Though the wearable-technology market is estimated to be worth $5.24 billion in 2014, according to market researcher Visiongain, we're all still supposedly waiting for an "iPhone moment," a term that refers to the smartphone boom, which started in 2007 with the introduction of the first iPhone. Such a moment would be a turning point for wearables -- when everyday consumers are convinced that they really need to strap computers and sensors to their skin. (Whether Apple's rumored "iWatch" wearable, reportedly in development, will create that shift is unclear.)

However, the smartphone was an evolution of an existing device that many consumers already owned and found to be invaluable. Wearable technology's most popular and recognizable form factors are watches, bracelets, and glasses. Those are devices that not everyone owns, and we have little incentive to ever use or wear computerized versions of them unless several key factors -- cost, style, usefulness -- reach a perfect balance.
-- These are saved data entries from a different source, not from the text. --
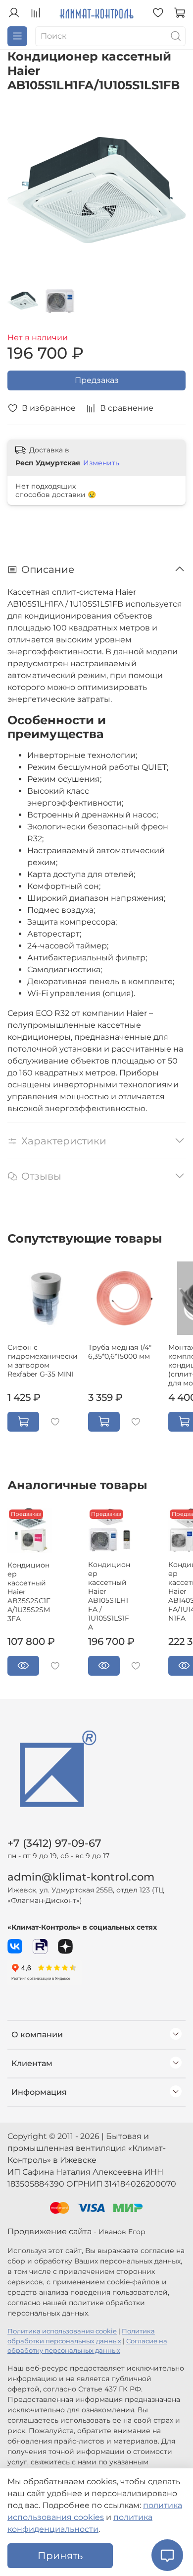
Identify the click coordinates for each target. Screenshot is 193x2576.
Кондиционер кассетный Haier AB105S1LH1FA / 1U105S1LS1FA (109, 1596)
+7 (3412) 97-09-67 (54, 1843)
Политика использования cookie (62, 2331)
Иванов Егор (121, 2231)
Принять (60, 2556)
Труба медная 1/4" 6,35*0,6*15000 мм (119, 1352)
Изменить (101, 462)
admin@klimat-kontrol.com (80, 1877)
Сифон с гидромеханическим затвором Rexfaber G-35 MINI (42, 1361)
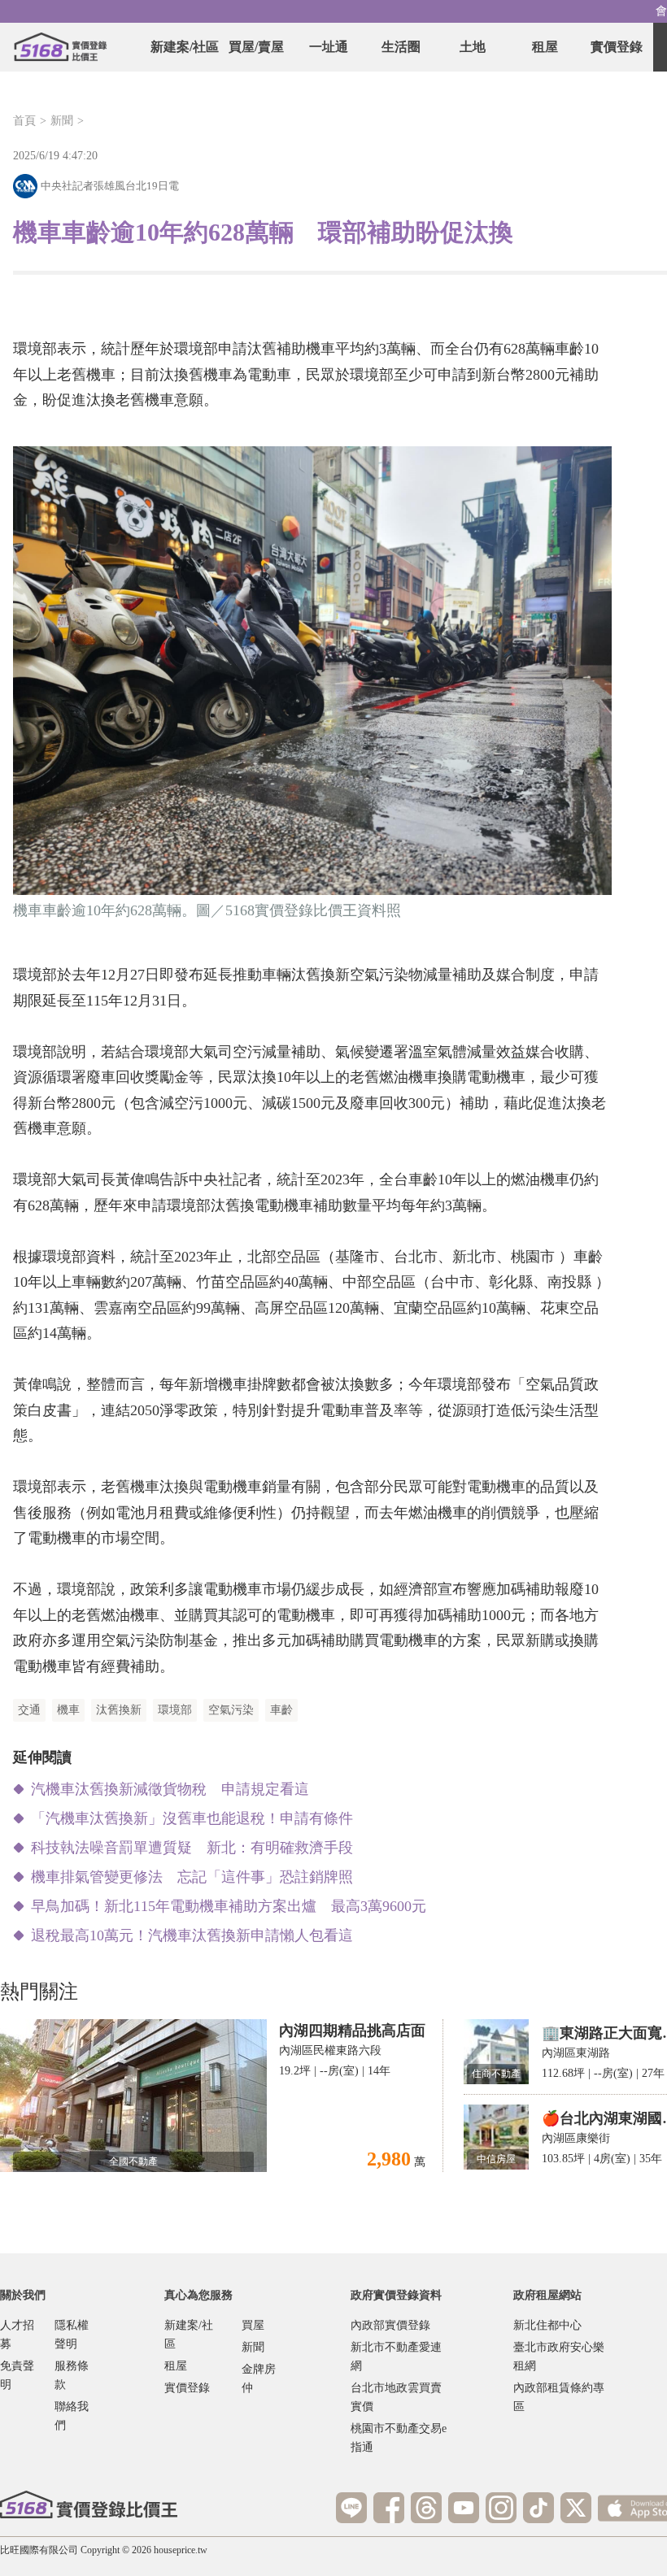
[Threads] (426, 2507)
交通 (29, 1710)
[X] (575, 2507)
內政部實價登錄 (390, 2325)
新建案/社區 (184, 47)
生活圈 (401, 47)
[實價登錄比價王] (60, 47)
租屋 (545, 47)
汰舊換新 (119, 1710)
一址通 (328, 47)
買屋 (253, 2325)
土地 (473, 47)
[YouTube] (463, 2507)
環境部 (175, 1710)
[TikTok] (538, 2507)
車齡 (281, 1710)
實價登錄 (617, 47)
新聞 (61, 121)
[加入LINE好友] (351, 2507)
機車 (68, 1710)
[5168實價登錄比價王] (88, 2504)
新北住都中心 (547, 2325)
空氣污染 (231, 1710)
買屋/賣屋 (256, 47)
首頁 (24, 121)
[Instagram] (501, 2507)
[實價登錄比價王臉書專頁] (388, 2507)
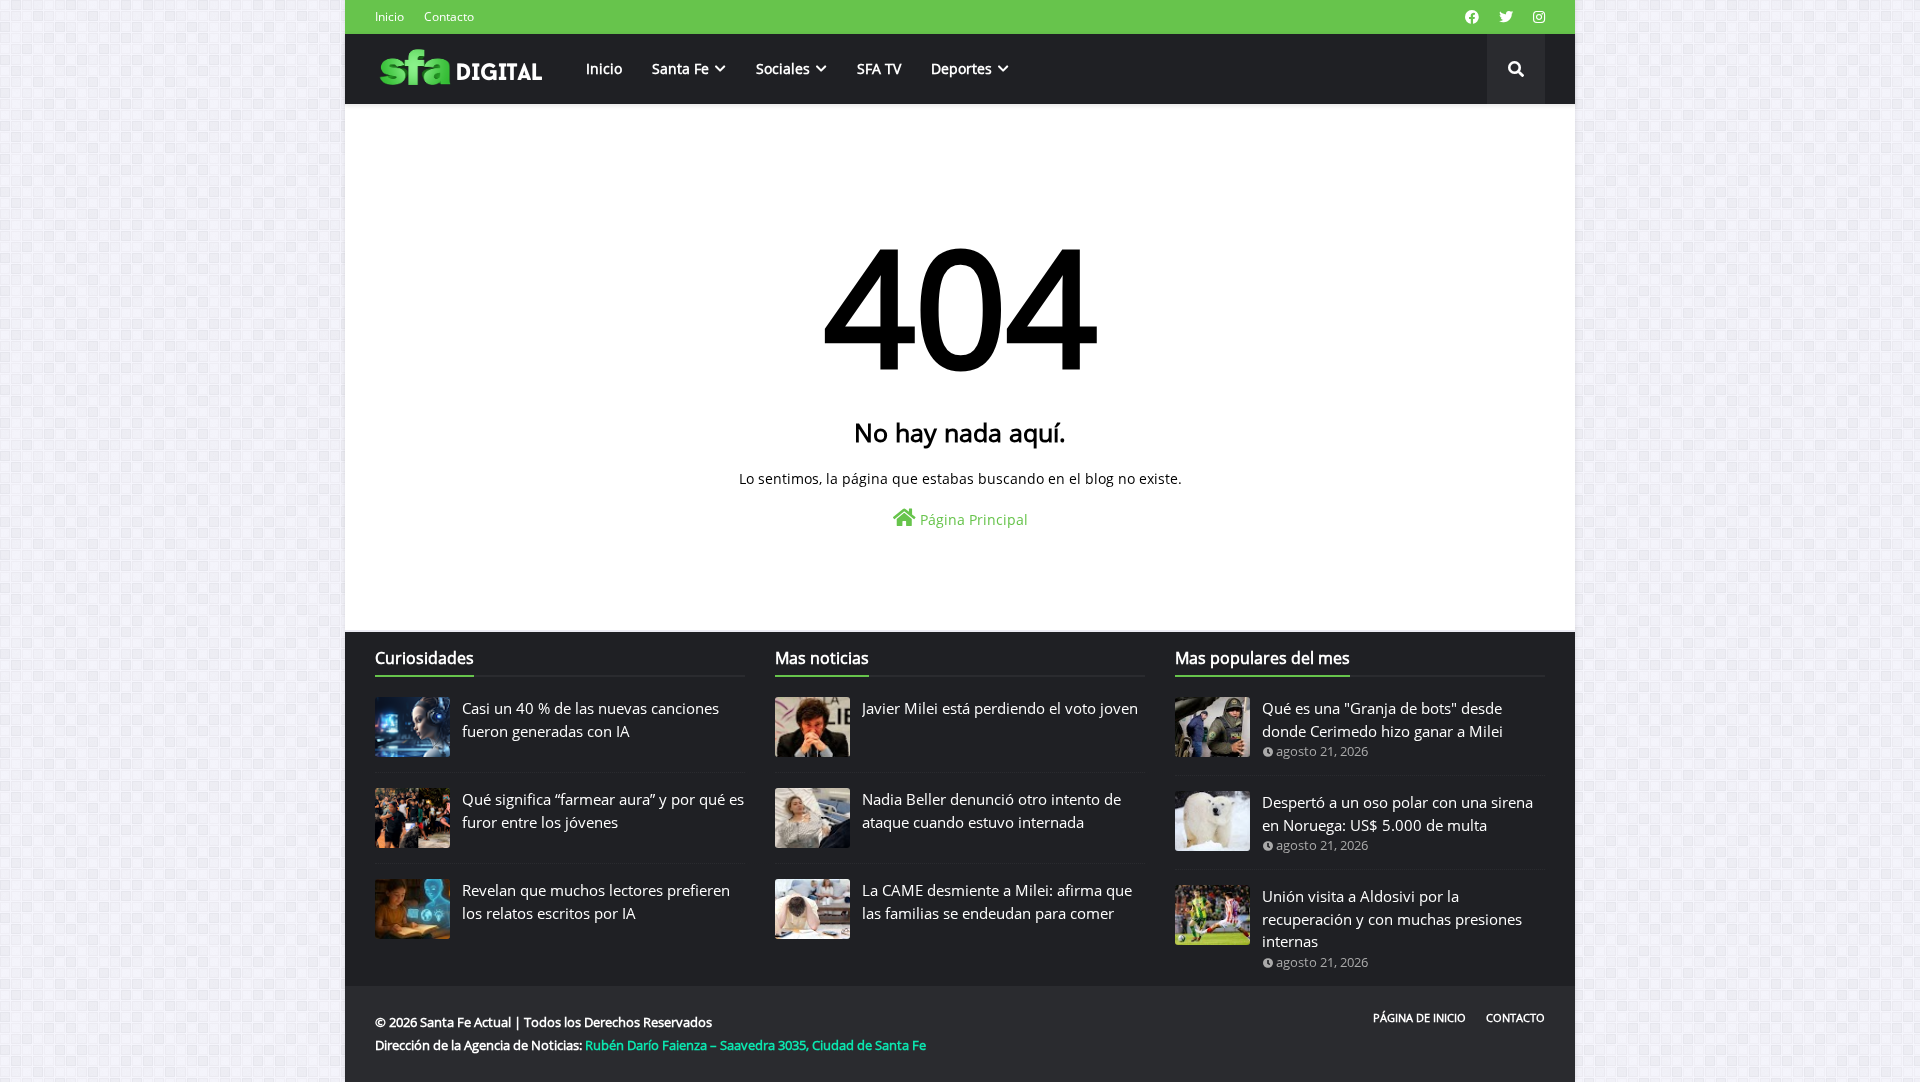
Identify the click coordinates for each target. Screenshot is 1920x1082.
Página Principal (972, 519)
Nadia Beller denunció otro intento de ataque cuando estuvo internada (991, 810)
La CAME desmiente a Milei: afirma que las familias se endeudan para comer (997, 901)
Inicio (389, 16)
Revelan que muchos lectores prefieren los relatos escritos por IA (596, 901)
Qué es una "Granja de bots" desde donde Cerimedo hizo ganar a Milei (1382, 719)
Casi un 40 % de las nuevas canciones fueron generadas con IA (590, 719)
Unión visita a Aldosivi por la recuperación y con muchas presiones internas (1392, 918)
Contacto (449, 16)
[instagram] (1536, 17)
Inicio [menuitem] (604, 68)
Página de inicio (1419, 1017)
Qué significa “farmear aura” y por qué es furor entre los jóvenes (603, 810)
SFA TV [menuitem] (879, 68)
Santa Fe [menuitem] (680, 68)
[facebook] (1472, 17)
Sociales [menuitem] (783, 68)
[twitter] (1506, 17)
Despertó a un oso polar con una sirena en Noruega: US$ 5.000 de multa (1397, 813)
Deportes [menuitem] (961, 68)
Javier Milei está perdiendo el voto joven (1000, 708)
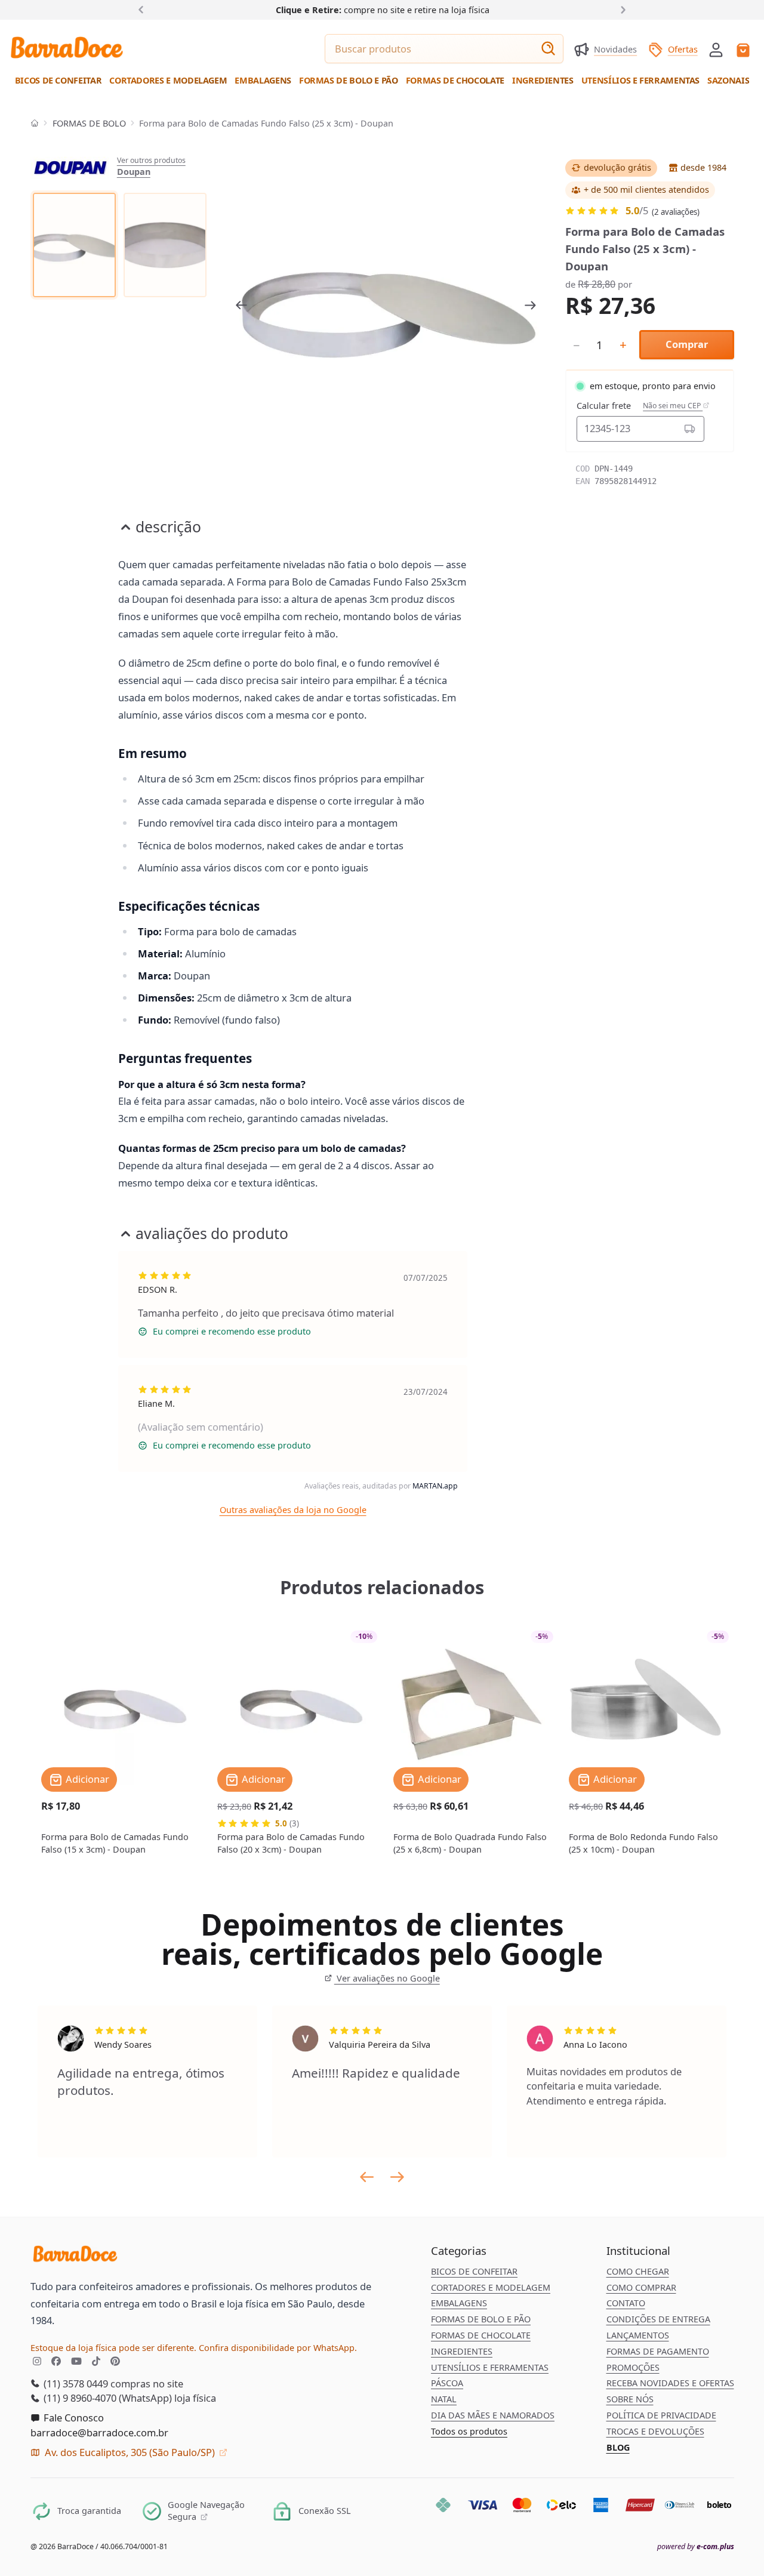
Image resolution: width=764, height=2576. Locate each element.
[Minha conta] (716, 49)
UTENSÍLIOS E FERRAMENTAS (490, 2367)
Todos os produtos (469, 2431)
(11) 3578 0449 (74, 2383)
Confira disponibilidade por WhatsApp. (278, 2347)
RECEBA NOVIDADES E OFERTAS (670, 2383)
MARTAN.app (435, 1486)
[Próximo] (620, 9)
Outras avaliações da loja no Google (293, 1509)
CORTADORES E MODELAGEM (490, 2287)
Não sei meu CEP (673, 406)
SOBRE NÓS (630, 2399)
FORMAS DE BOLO (89, 123)
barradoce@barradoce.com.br (99, 2432)
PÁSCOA (447, 2383)
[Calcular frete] (689, 429)
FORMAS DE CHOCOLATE (481, 2335)
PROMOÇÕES (633, 2367)
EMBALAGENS (459, 2303)
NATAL (444, 2399)
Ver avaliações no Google (386, 1978)
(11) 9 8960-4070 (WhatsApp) (106, 2398)
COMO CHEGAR (637, 2271)
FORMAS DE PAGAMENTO (657, 2351)
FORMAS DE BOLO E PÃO (481, 2319)
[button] (716, 48)
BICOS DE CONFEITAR (474, 2271)
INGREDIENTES (461, 2351)
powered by (695, 2547)
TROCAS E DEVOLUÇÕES (655, 2431)
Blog (618, 2447)
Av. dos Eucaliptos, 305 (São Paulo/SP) (129, 2452)
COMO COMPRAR (641, 2287)
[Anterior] (143, 9)
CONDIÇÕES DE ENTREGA (658, 2319)
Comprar (687, 344)
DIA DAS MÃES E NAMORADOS (492, 2415)
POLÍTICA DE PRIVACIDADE (661, 2415)
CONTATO (625, 2303)
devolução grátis (617, 167)
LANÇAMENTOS (637, 2335)
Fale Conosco (72, 2417)
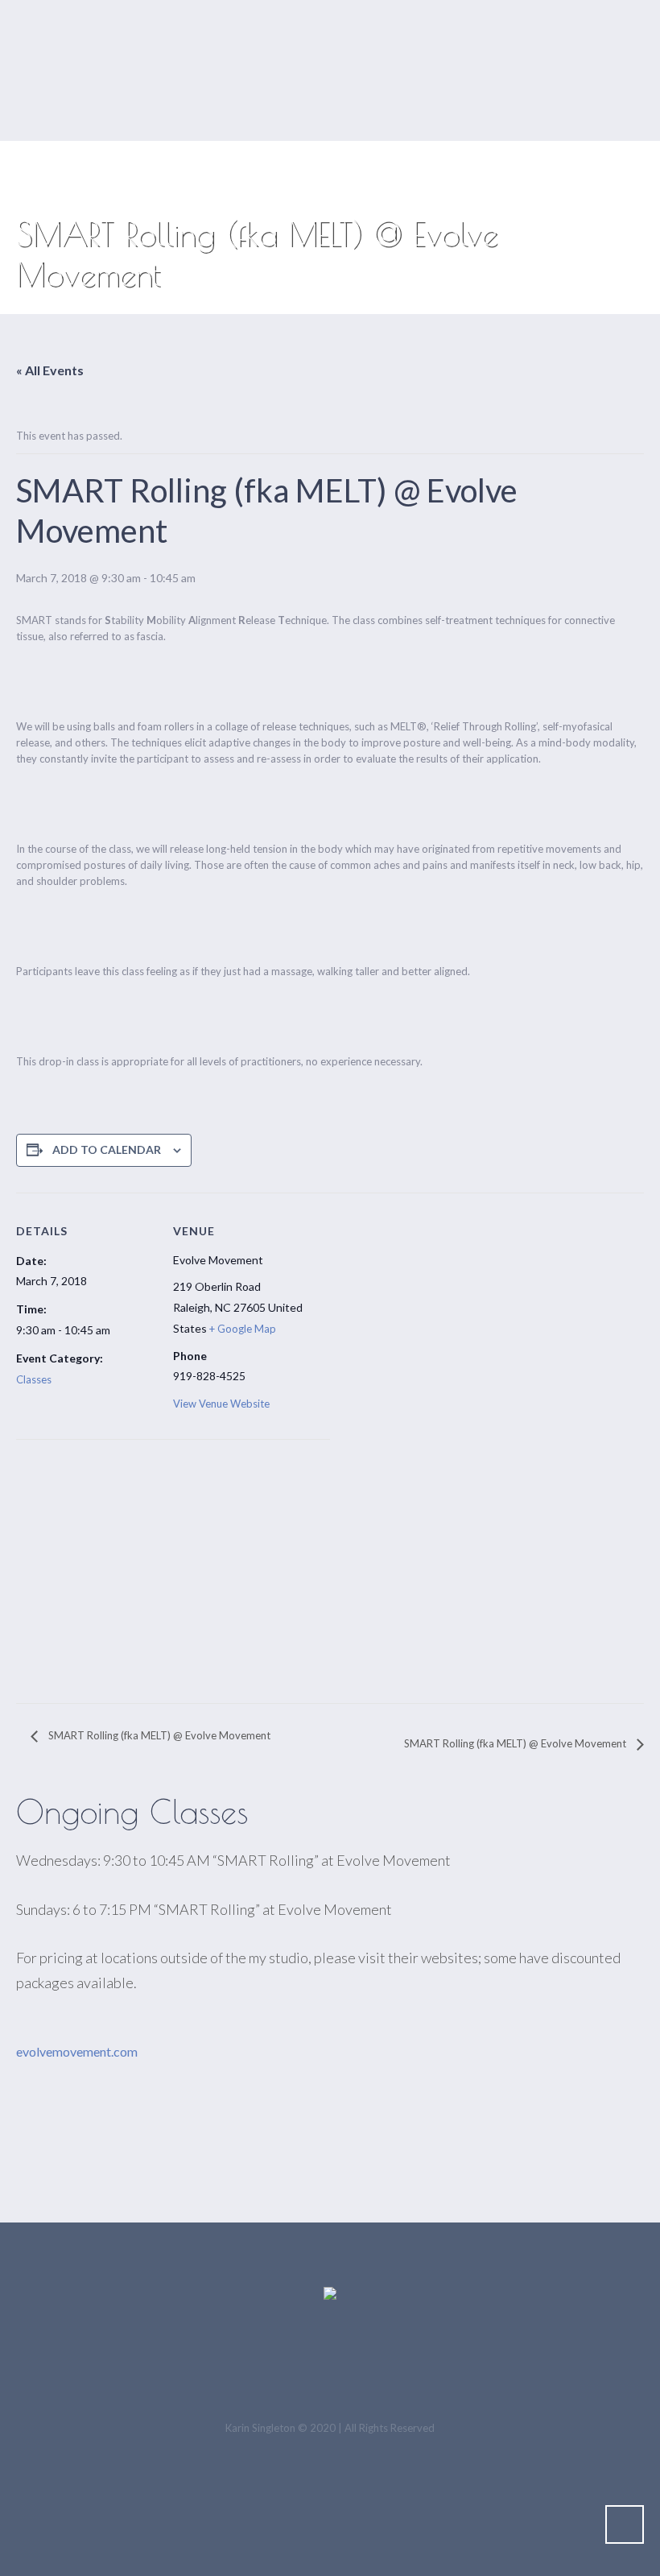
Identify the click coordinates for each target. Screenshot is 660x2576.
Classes (34, 1379)
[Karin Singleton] (330, 2295)
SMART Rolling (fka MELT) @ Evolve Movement (158, 1735)
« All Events (50, 370)
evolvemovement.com (77, 2051)
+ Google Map (242, 1328)
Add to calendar (106, 1149)
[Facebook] (333, 2367)
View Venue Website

Recent studies conducted by Bank of America and USA Today found that nearly half of all Americans couldn't go a day without their smartphones, and that 3 out of 10 people would go back home if they forgot it. As Fyfe pointed out, nobody is quite willing to say that much for their Fitbit, nor would a day's worth of data lost to a drained or forgotten device impact anyone drastically.

Until then, wearables are trudging uphill.